In this passage, Rue’s tone of hero-worship emphasizes her unswerving loyalty to Florence and explains her compulsion to frame Eli as the villain in the Harkness-Kline conflict. Given the inherent bias of her perspective, she is taken aback when his behavior reflects his genuine authenticity and competence, for he enjoys learning about Rue’s research and is content in the setting of the lab.
“‘It’s not a good idea.’
‘Is it not?’
‘You’re with Harkness. I’m with Kline.’”
Rue still resists Eli’s suggestion that they continue to see each other in a romantic capacity even though Harkness has acquired Kline’s loan. When Rue tells him that they shouldn’t, Hazelwood uses the scene to establish the romance trope of “forbidden love.” The characters’ problematic positions on opposite sides of a work conflict create many problems that inhibit their mutual desire to be together, and this becomes a primary conflict in the novel that replaces the formerly antagonistic vibe between the two.
“I simply think that anyone who feels free to take what’s others’ without consent in one context might just be willing to do the same in another.”
Florence makes this observation to Rue and warns her to be careful around Eli. Her words frame Eli as someone willing to take another person’s work without consent, but as subsequent chapters of the novel will reveal, Florence’s statement carries a heavy irony because she is essentially describing herself.
“Then again, I was always a little too protective when it came to my friends, maybe because I had so few of them.”

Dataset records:
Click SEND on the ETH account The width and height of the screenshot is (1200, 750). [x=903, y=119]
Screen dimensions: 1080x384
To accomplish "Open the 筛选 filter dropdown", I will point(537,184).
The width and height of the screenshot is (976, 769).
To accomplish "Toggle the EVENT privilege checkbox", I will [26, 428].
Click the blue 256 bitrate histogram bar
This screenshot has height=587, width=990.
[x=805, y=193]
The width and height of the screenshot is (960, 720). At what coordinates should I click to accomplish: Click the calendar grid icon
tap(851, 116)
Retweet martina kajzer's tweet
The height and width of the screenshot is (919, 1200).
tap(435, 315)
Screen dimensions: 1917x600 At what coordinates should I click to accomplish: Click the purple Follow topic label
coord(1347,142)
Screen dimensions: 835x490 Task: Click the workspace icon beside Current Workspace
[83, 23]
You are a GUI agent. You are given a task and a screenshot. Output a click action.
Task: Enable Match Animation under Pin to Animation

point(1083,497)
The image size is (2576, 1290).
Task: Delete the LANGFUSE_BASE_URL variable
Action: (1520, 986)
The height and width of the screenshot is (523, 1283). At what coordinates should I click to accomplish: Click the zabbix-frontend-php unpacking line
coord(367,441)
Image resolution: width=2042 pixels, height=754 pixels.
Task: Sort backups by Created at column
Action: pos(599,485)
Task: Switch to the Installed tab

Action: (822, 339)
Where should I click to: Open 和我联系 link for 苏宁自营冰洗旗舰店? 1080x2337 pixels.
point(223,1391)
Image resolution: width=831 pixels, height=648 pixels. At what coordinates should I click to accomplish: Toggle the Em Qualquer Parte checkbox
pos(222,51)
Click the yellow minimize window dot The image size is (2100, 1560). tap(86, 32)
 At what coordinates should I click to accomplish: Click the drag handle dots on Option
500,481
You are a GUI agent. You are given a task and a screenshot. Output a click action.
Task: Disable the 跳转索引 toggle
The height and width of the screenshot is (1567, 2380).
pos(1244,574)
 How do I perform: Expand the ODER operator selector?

- [Set task] Could you extract the passage on Rue and Eli from "Rue still resists" up to and including "between the two."?

- [Result of the exercise]
Rue still resists Eli’s suggestion that they continue to see each other in a romantic capacity even though Harkness has acquired Kline’s loan. When Rue tells him that they shouldn’t, Hazelwood uses the scene to establish the romance trope of “forbidden love.” The characters’ problematic positions on opposite sides of a work conflict create many problems that inhibit their mutual desire to be together, and this becomes a primary conflict in the novel that replaces the formerly antagonistic vibe between the two.